La sécurité alimentaire durable est importante du point de vue social, rappelle France Caillavet. Les principales politiques publiques au niveau de la consommation sont des politiques d’information nutritionnelles. Elles ne sont pas très efficaces et n’agissent pas sur les inégalités. En effet, les messages d’information sont davantage acceptés et mis en œuvre par les ménages les plus éduqués. D’autre part, dans les populations modestes, on sait qu’il y a une défiance vis-à-vis des messages gouvernementaux ; les messages du Programme National Nutrition Santé encouragent la consommation de fruits et légumes, qui sont un poste de dépenses important pour les petits budgets, et encore plus lorsqu’il s’agit de bio. Les politiques de prix creusent les inégalités. Une politique vertueuse consisterait à subventionner ou taxer les produits en fonction de leur impact sur la santé et sur l’environnement. Des simulations faites en France montrent que subventionner les fruits et légumes revient à favoriser les ménagers aisés, parce que ce sont eux qui sont les plus forts consommateurs. En revanche, taxer les produits gras et sucrés, revient à grever davantage le budget des ménages modestes, pour qui c’est un poste important. En définitive, ces politiques aggravent les inégalités sociales, parce qu’elles ne sont pas accompagnées de mesures de compensation.
Il faut s’appuyer sur les politiques publiques agricoles pour encourager et appuyer une agriculture saine et durable pour une alimentation saine et durable, souligne Mohamed Aziz Bouhejba.
Parler d’une alimentation saine et durable soulève deux enjeux importants, la qualité et la quantité, expose Jean-Philippe Puig. L’an dernier, la consommation alimentaire française a baissé de 4,6 %, ce qui veut dire que tous les Français ne mangent pas à leur faim. La base d’une alimentation saine est d’avoir un apport calorique suffisant et régulier. De plus, 50 % des Français sont en surpoids et 17 % sont obèses.
En France, la consommation de viande rouge représente 40 % des émissions de CO2, rappelle Sophie Bellon. Cependant, on n’a pas vocation à arrêter ; cela ne correspond pas à la volonté du consommateur. Mais une prise de conscience est nécessaire : quel est l’impact sur la planète de ce que nous mangeons ?
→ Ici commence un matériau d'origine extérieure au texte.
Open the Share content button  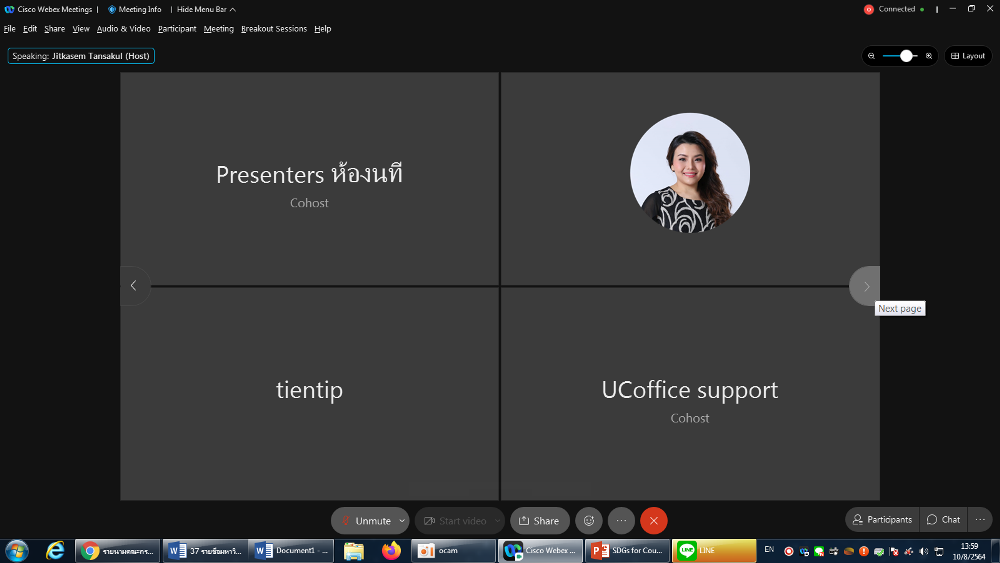[539, 521]
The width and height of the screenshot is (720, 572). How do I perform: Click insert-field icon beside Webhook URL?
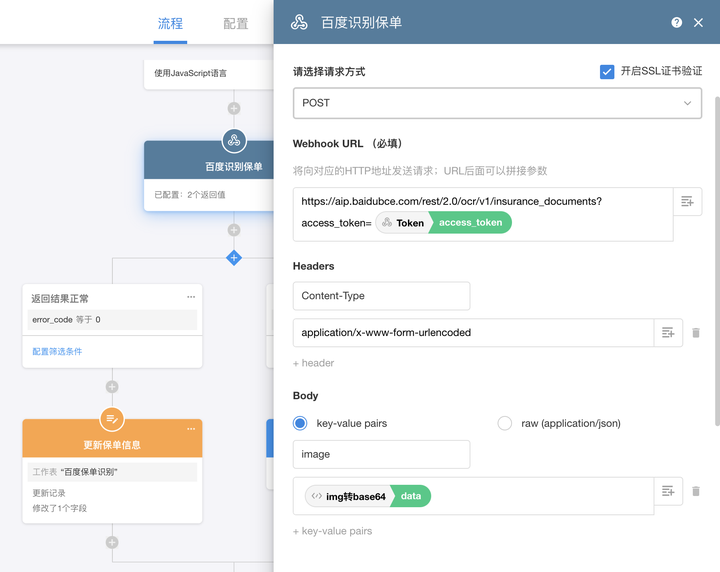pos(687,201)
L’Association pour l’Agriculture Durable (ADD) a entamé une approche de durabilité depuis l’année 2006, en adoptant l’agriculture de conservation, explique Mohamed Aziz Bouhejba. Cette approche permet de s’adapter aux changements climatiques et permet aux agriculteurs de préserver leur capital sol. Ces dix dernières années, on a vu les effets du changement climatique impacter fortement la rive sud de la Méditerranée. Cela va arriver en France, qui pourtant ne semble pas s’y être préparée suffisamment. L’ADD recommande d’adopter certaines techniques qui préservent les sols, pour qu’ils ne soient pas dégradés, et pour qu’ils mettent à la disposition de la plante l’eau de pluie de manière continue en fonction de ses besoins. Ces techniques sont à la base de la santé du végétal, et la santé du végétal donne une alimentation saine. Il ne suffit pas de parler d’une alimentation saine au niveau du consommateur, mais aller jusqu’à la ferme.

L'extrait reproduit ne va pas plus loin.